ですから、その仕事を続けて行くためには、
外国語のレベルアップということの他に
「訳す」ためのトレーニングも欠かすことができません。
ウィスパリング(耳元で囁くように通訳する方法)のような同時通訳をするのと、逐次で通訳するのとでは
使う「筋肉」が違います。
ウィスパリングでは、反射神経が必要ですし、動体視力ならぬ、動体「聴力」が必要です。
先を予測する力も必要になっては来ますが、
予測に頼りすぎると、スピーカーの言葉やその意味を取り違える危険があるので
基本的には、聞こえてくる言葉に集中します。
逐次通訳では、やはりノートテイキングの技術が必須です。
数字や固有名詞など、絶対に間違えてはいけない単語を、正確に聞き取り、メモする力。
そして、そのノートを再現する力(メモするだけじゃなくて、言葉を出さないといけないからね)。

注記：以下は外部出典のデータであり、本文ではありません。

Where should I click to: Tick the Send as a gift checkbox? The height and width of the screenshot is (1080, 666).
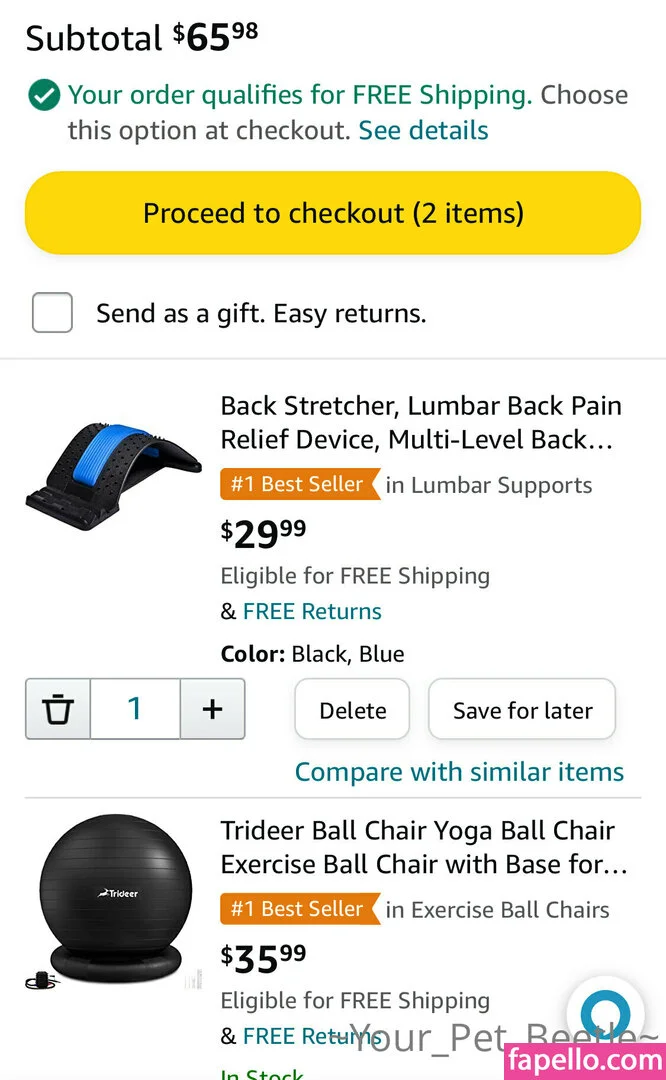click(x=52, y=313)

言葉は、「気持ち」を相手(または、他者)に伝えるために、ある
…と私は思っています。
外国語を学ぶということの私的な意味は、
外国語を母国語とする人と、その人の使う言葉で話すことによって、
新しい視点での「日本」を知ることができる
ということだと思っていますし、実際に外国の視点から見た日本(外国人の印象ということではありません)を知ることができた、と思います。
また、相手の言葉を使って話すことによって、
私が大好きな、日本のことや、日本の文化についても説明することができます。
日本語ができる外国人というのは、
それなりに日本に対してシンパシーを持ってくださっていて、
何らかの情熱を持って
日本語を習得してくださったのだと思うのです。
そうではない方に対して、こちらからアプローチすることで、日本の良さをもっと伝えていくことができる
という風にも思います。
そういう意味では、隣国である中国と韓国の言葉。そして、グローバルな英語。
この3つの外国語を話せるようになることは
私にとっては、体調管理するために運動する… みたいなことかもしれません。
やったほうがいいけど、やらなくても別にそんなには困らない…的な(笑)
外国語を話せる、ということは、
欧米ではあまり特別なことではないようにおもいます。
母国語がドイツ語だったり、フランス語だったりしても、英語「も」話せる人は普通にいるわけでしょ。もちろん、レベルに差はあると思いますが。
全員が全員通訳者になったりするわけじゃないしね。日本だけ、そういう風潮なのっておかしいよね。
それと、外国語ができるからって通訳できるって思うのもおかしいと思う。
おかしいと思うけど、それが今の日本なんだろうなぁ。
そういう考え方でいるうちは、グローバル化なんか難しいかもしれないね。
外国語を習得するときに大事なのは、その外国語を使って何がしたいのか、ってことをだと思う。
別に通訳者にならなくても、翻訳者にならなくても、その外国語の使い道はたくさんあるし、
普通に話せるだけで、本当にたくさんの収穫があるのだもの。
外国語だって、基本的には「言葉」であり、それ以上のものでもそれ以下のものでもない、っていう気がします。
だから、「語学」っていう表現にものすごく違和感を覚える。本屋さんや大学の単位のカテゴリーとしての表現ならいいんだけどね。